I’m not a fan of funerals and not just for the obvious reason that they represent the fact that someone died. They are, for me anyway, often tension-filled. First, being an atheist, I struggle against the call on religion to soothe our souls in our time of distress. Second, it means dealing with family and the undercurrent of all those relationships at a time when people’s emotions are running high. Under such conditions, there’s a high likelihood of emotional crisis.
There was no crisis this time, but definitely some interesting moments. My father told me that at the viewing the day before, a friend of his mother’s, after expressing her condolences, said, “I don’t know what your politics are, but I just want you to know I think George W. Bush is an idiot.”

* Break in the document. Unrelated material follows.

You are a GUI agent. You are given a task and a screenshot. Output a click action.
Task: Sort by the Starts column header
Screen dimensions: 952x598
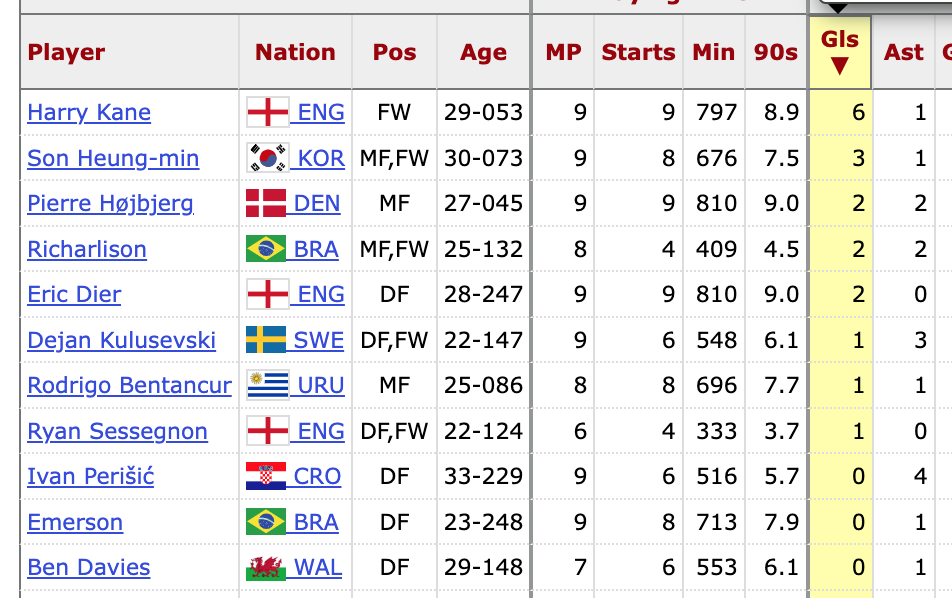[x=638, y=52]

Besides the family, there were less than 10 other people at the funeral. Mostly, this is because my granparents’ friends were few and most had died in the last few years. Even some that are still alive are not in a condition to attend a funeral. My other grandmother, who died younger and also after her husband, had fewer people at her funeral as well, but more than this grandmother.

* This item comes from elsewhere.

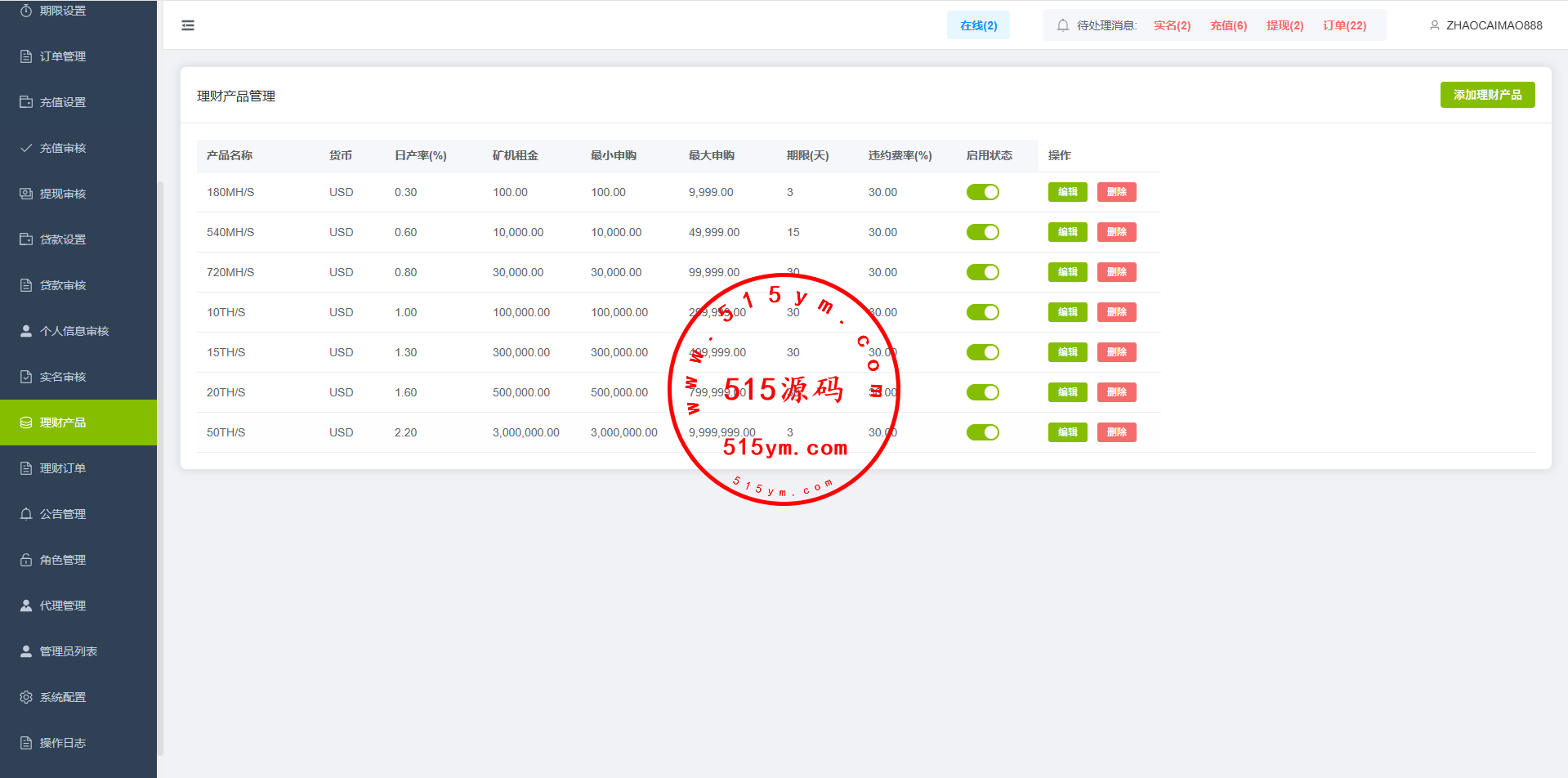
Task: Click the person icon for 代理管理
Action: [x=26, y=606]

My cousins did nothing to control their rambunctious two-year old, who was rambunctious enough to make it difficult for us to hear. Me? I would have taken the child outside.

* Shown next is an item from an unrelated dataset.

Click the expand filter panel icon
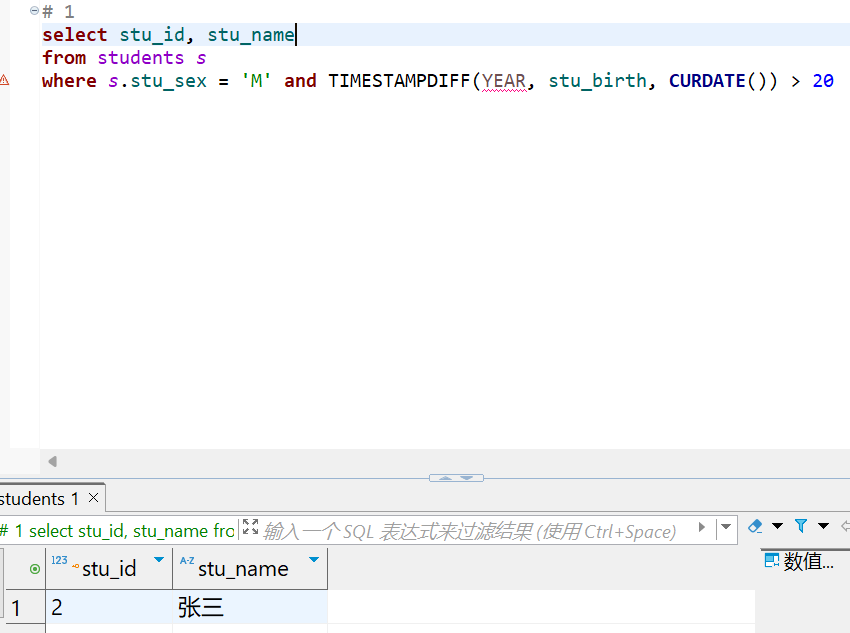This screenshot has width=850, height=633. click(x=250, y=527)
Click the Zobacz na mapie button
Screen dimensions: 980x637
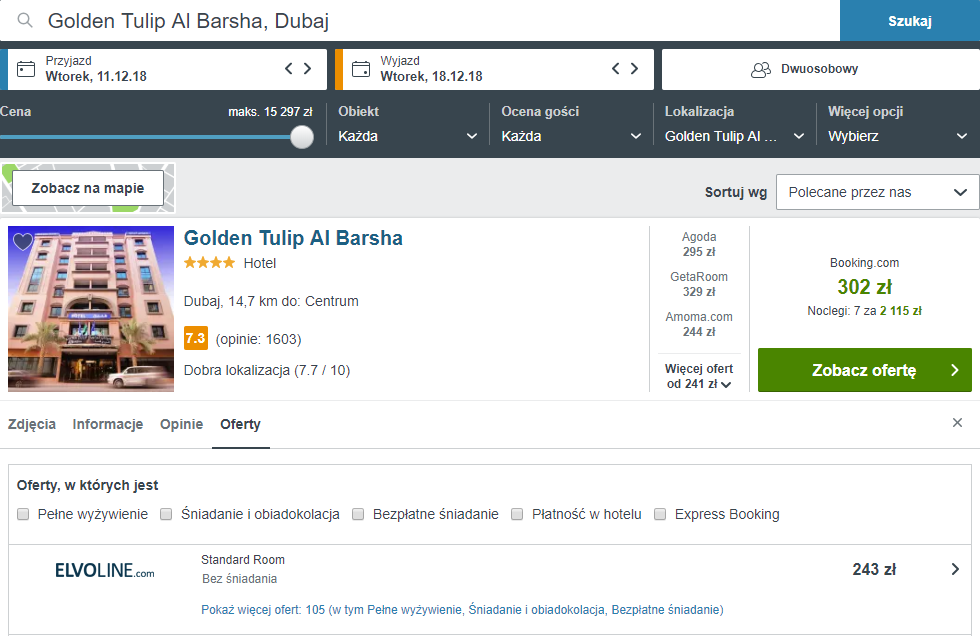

Everyone who spoke mentioned my grandmother’s applesauce. My dad’s entire eulogy was about applesauce (something I hope to post because it was wonderful). It was really good applesauce.
At the graveside service, my father asked me, “Do you feel any connection to these people?”
And I said no, not really. And I thought about that and about why that was. Part of it was the fact that we did not visit often. While my cousins were often together at my grandparents over holidays, my family (mostly my mother) chose to stay at home with just our immediate family. We saw my grandparents a couple of times a year, but saw my cousins only every few years. When I did see my cousins, I remember feeling left out. They all knew each other and shared stories about their time together. I also remember a couple of them teasing me mercilessly about my southern accent, the way I dressed, etc. Not exactly a bonding moment. And I am the cousin whose parents got divorced and whose sister died. I am different.
One cousin, the second oldest, named after my father, I have always liked. When I was young, he always tried to make me feel included even while the other cousins were trying to exclude me. He also used to write songs and we share a kind of creative spirit, something we both still harbor even if our lives didn’t lead us to careers in those fields. He is kind and non-judgemental. And even though I don’t agree with him all the time, I still respect him.
My aunts are getting older. They seem older now than they ever have.
Children do not know that death is a sad or scary thing. They run around the graveyard and pick flowers and laugh and to them it’s the same as if they were in a park.